- Written problem
Convert the entries, from the first line through the line containing "click(937, 134)", into a Markdown table with the columns Row and Text, giving each line a number and skipping blank lines. Leave the pictures out.

━━━━━ Information given ━━━━━

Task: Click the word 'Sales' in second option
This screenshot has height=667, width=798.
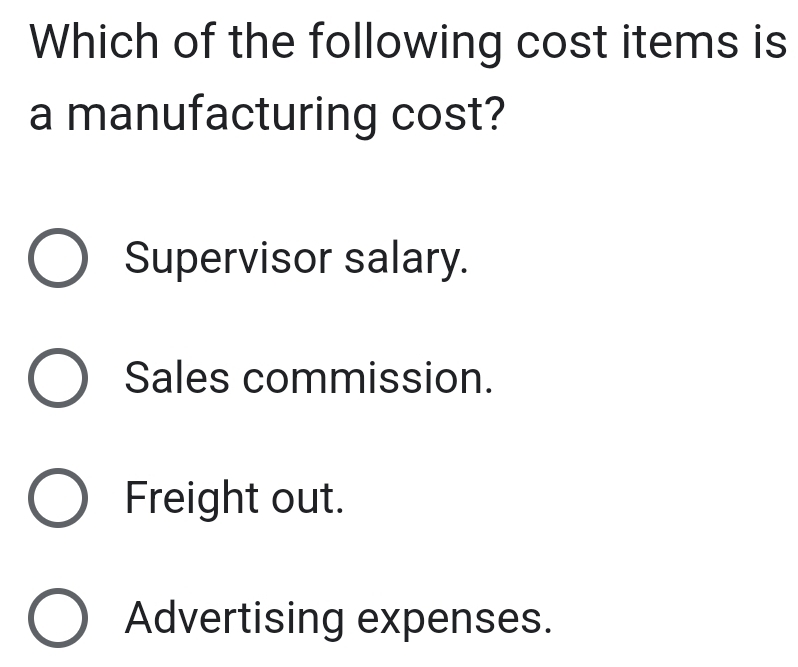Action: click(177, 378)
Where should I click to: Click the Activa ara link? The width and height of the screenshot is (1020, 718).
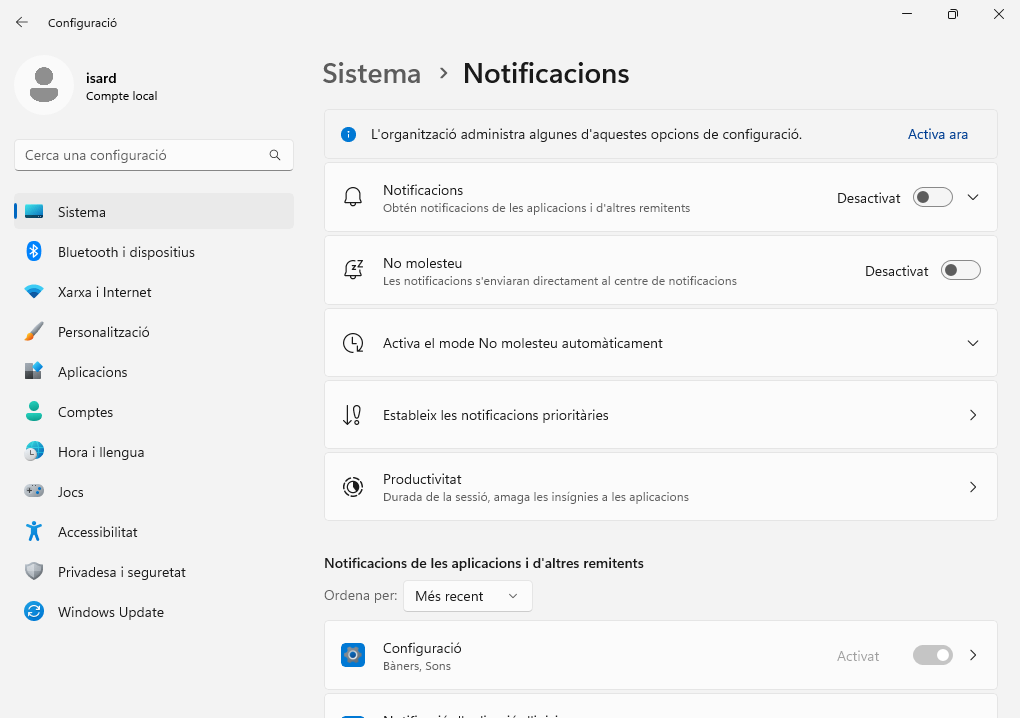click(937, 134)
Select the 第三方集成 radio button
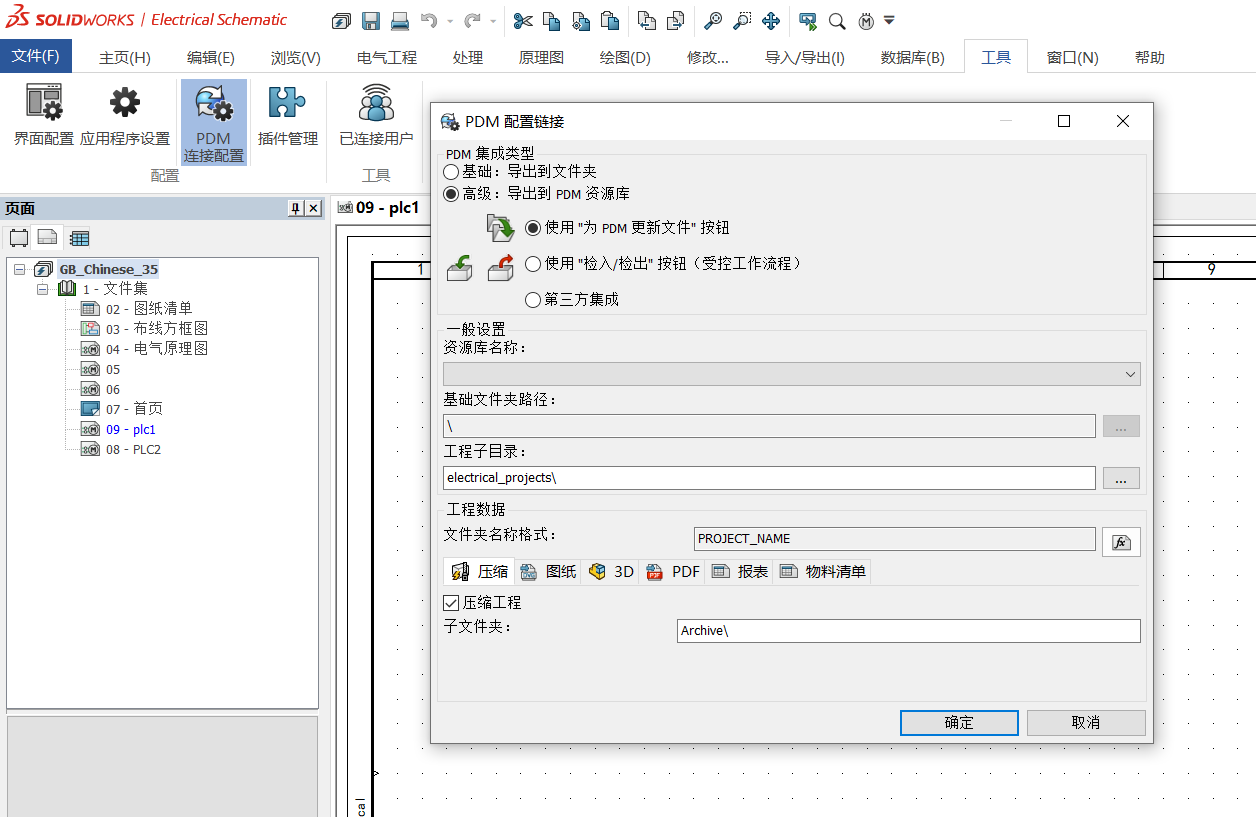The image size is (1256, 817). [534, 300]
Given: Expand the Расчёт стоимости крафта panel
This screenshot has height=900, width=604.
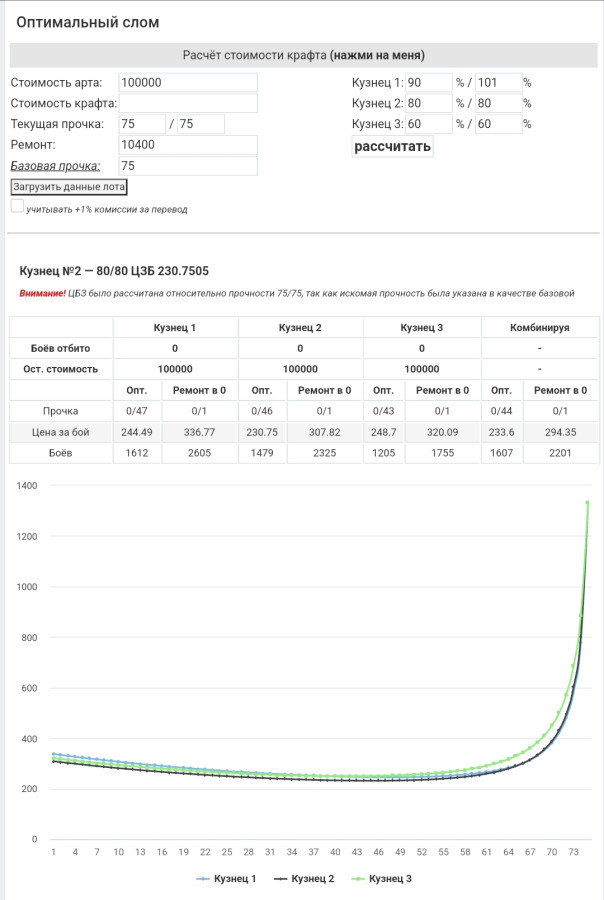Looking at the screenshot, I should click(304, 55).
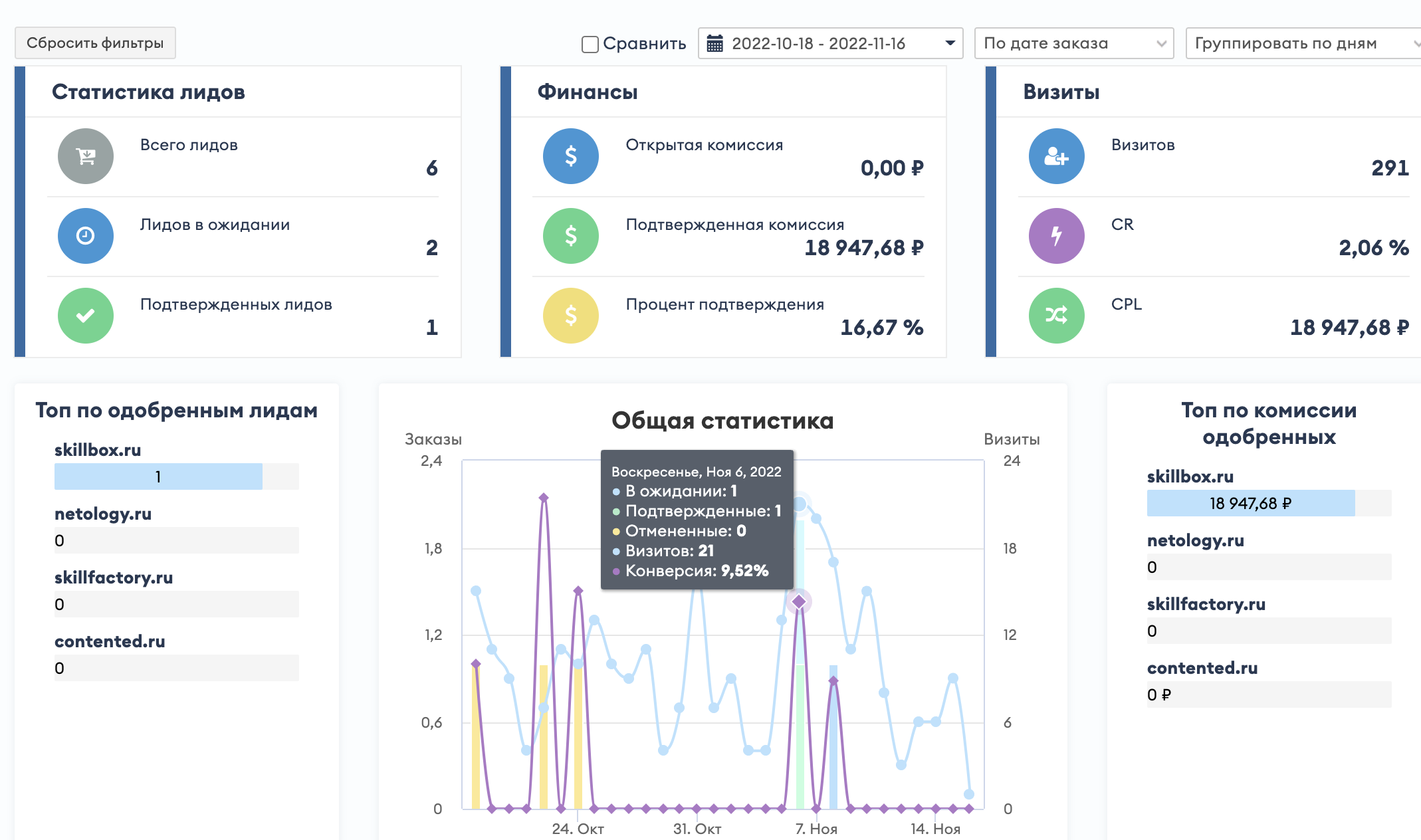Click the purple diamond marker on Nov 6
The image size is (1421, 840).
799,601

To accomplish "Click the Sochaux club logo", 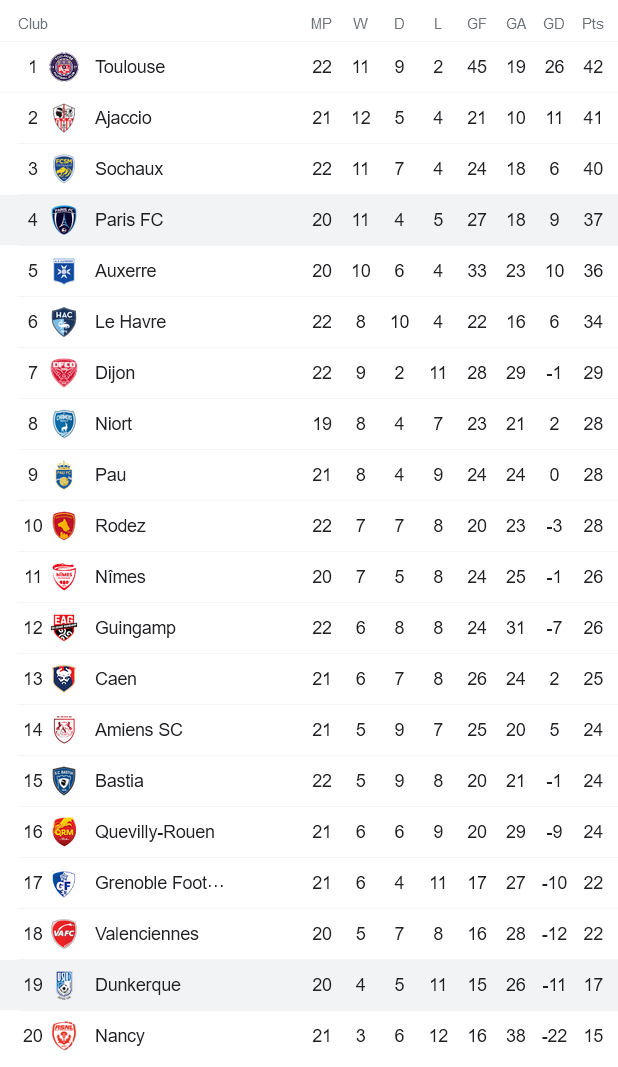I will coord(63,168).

━━━━━

- The response
| Row | Text |
|---|---|
| 1 | Task: Click the word 'Sales' in second option |
| 2 | This screenshot has height=667, width=798. |
| 3 | Action: click(177, 378) |
| 4 | Where should I click to: Click the Activa ara link? The width and height of the screenshot is (1020, 718). |
| 5 | click(937, 134) |